First Cut a bunch of pickling cucumbers in half and then quarter them ALMOST all the way to the bottom. Let it sit in some salt water for a couple of hours like so.  I forgot to take pictures of a few steps, but after about 3-4 hours, rinse all the cucumbers under cool water.

Meanwhile, prepare the *sok* - the insides were made with the following: (this is the closest you'll be getting to real measurements...sorry!)

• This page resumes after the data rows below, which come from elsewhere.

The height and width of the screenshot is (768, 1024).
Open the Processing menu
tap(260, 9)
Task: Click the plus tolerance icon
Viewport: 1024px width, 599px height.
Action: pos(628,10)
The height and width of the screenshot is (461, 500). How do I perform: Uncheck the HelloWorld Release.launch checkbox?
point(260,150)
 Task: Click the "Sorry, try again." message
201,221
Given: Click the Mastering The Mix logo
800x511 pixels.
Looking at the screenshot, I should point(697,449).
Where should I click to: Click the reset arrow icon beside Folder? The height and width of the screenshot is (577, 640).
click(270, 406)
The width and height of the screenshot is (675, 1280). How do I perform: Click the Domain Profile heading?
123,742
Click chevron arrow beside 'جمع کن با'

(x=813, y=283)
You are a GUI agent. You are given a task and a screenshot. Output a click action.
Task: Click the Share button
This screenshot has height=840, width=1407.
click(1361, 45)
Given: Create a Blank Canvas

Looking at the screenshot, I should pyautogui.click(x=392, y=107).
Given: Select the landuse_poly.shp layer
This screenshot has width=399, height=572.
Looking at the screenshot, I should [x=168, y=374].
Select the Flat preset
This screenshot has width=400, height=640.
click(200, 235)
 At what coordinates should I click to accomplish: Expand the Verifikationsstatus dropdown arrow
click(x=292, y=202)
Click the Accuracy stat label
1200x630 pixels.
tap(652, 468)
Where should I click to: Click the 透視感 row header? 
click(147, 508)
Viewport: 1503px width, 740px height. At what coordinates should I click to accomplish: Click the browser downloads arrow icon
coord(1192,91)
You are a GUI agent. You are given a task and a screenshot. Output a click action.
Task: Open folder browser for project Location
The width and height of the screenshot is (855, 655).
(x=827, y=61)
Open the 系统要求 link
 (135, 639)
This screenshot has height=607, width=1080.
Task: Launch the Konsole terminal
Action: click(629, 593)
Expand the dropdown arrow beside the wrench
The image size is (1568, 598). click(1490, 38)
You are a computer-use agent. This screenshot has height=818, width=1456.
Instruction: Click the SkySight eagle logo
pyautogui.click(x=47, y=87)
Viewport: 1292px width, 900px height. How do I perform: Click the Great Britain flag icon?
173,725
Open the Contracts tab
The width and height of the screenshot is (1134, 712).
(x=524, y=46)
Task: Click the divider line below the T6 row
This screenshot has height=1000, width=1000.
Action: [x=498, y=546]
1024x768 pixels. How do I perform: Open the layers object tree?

  • 1 julienne carrot (I use my Japanese brand mandolin for this - it's the best!)
  • 2 cups of julienne moo
  • 1 bunch of buchoo cut into 1-inch sections
  • 1/2 cup of sliced green onions
  • 1 red pepper sliced thinly
  • 1/4 onions slice thinly (you don't really have to do this, I just used leftover onions from the ddukbokki I made today)
  • 1/2 cup of red pepper powder
  • 2 TB minced garlic
  • 3-4 TB of cooking wine
  • 1 TB sugar
  • 1 TB honey powder
  • dash of ginger powder and pepper and salt
  • 2 TB sesame seeds
  • 1 TB shrimp jut or just use fish sauce
  • a splash of sesame oil

After you have each and every cucumber stuffed, leave it out for a night before placing inside the fridge.  You can start eating this about 3-4 days later.


Enjoy! The MR said it turned out great and he devoured the last batch within a week.  In case I don't get back in time, HAPPY NEW YEAR everyone!  I truly hope you and yours have a wonderful, fabtabulistic, awesome, dreamy NEW YEAR!  Hug and kiss the ones you love and cherish every moment you have. =)

Monday, December 14, 2009

Spicy Oxtail Jjim - (매운 쇠꼬리 찜)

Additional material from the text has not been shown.